• Task requirements: Which lines of the data below contain the word "item"? Return each of those lines in full, treating uppercase and lowercase as different.

• Data to use:
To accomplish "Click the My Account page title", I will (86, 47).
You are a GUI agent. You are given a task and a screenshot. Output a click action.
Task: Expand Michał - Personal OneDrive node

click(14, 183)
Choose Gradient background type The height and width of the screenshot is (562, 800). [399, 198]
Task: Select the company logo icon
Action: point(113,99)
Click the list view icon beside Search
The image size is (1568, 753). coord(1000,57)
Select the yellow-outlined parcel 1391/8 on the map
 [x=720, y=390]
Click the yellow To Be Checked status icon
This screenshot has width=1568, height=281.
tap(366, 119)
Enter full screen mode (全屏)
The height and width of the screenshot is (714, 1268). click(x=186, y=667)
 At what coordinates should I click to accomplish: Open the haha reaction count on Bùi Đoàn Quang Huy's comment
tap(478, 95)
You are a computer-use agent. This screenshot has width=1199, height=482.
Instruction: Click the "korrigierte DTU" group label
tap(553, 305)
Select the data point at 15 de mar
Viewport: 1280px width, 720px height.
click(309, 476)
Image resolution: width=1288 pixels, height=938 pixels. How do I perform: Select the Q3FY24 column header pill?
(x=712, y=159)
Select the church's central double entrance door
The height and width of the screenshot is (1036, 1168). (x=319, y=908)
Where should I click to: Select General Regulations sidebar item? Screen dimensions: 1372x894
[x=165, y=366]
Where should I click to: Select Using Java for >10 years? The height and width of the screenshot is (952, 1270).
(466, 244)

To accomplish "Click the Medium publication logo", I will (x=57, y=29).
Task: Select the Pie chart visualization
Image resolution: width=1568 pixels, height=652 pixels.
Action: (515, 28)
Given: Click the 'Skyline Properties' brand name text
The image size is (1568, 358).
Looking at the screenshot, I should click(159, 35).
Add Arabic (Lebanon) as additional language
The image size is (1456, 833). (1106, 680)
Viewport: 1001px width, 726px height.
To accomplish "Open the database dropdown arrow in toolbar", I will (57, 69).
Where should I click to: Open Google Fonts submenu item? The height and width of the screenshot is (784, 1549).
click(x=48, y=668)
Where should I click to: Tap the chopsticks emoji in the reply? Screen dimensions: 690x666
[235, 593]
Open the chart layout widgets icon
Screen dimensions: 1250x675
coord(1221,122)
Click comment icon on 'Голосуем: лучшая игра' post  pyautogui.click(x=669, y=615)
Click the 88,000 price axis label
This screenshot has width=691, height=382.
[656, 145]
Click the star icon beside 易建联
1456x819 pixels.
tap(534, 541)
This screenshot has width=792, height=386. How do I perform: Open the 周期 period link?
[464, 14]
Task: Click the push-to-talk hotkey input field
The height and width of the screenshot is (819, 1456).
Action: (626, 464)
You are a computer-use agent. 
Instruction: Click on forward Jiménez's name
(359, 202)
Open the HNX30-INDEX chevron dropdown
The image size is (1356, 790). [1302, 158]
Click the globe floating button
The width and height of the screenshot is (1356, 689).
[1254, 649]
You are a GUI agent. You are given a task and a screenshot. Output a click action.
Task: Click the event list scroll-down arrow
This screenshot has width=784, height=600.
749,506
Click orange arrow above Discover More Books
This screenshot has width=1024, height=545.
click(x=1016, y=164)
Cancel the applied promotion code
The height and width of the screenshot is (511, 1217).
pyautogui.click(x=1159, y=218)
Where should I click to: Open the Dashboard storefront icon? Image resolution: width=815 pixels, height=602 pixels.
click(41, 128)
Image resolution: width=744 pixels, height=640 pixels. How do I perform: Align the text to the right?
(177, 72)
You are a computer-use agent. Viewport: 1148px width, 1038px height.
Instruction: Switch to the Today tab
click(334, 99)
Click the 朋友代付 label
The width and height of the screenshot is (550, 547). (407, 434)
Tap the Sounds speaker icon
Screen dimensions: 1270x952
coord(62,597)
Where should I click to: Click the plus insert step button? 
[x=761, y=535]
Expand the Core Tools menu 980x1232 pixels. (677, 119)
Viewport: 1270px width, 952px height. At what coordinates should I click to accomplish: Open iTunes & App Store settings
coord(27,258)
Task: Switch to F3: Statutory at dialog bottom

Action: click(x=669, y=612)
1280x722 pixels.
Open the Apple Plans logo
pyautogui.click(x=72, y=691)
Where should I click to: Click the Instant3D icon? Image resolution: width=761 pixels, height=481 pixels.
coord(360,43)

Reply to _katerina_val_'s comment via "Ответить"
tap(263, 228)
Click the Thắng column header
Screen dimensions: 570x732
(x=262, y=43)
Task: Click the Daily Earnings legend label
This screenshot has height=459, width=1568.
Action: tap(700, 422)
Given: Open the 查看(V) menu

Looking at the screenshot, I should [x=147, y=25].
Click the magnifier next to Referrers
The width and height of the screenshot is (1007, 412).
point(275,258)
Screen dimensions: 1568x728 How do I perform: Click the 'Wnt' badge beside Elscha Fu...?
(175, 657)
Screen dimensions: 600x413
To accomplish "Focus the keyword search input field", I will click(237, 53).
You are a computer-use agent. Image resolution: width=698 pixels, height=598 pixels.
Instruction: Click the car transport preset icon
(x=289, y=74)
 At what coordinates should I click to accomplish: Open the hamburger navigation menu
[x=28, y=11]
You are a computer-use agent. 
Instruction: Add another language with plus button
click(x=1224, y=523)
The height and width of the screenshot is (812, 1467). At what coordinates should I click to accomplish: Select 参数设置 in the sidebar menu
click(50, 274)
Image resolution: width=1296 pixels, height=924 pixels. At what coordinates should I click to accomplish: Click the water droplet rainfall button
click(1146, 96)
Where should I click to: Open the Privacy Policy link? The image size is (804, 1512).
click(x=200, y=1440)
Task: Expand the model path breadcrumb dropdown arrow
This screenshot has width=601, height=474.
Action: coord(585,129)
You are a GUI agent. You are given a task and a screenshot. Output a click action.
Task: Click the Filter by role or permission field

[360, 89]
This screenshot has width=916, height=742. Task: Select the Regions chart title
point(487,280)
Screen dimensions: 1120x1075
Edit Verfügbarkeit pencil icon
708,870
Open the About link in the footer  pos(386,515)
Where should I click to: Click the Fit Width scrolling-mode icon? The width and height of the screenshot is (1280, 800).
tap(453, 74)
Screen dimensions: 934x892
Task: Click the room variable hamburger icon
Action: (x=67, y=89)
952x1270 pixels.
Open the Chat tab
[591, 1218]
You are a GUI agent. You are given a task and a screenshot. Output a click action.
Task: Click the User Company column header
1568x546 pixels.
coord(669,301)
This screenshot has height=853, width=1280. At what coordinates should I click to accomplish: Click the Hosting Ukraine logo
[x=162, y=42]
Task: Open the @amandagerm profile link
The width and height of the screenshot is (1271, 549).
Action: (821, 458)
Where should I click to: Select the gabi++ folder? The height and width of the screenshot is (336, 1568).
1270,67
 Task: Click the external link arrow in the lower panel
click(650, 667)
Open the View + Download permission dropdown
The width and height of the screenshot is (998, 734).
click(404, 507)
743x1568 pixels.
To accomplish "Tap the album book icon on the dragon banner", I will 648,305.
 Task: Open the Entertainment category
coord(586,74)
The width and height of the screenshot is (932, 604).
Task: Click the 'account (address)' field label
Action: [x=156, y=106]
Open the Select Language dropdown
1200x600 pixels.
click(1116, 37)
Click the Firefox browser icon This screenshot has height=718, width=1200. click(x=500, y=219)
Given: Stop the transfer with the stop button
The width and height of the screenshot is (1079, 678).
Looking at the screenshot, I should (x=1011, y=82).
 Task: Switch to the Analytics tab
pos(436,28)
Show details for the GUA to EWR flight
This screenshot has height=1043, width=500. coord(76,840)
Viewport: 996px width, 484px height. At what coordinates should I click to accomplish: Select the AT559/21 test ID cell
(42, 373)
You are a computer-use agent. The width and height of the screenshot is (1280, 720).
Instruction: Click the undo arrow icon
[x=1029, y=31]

• The result:
Where should I click to: Select General Regulations sidebar item? Screen dimensions: 1372x894
Where should I click to: Open Google Fonts submenu item? The height and width of the screenshot is (784, 1549).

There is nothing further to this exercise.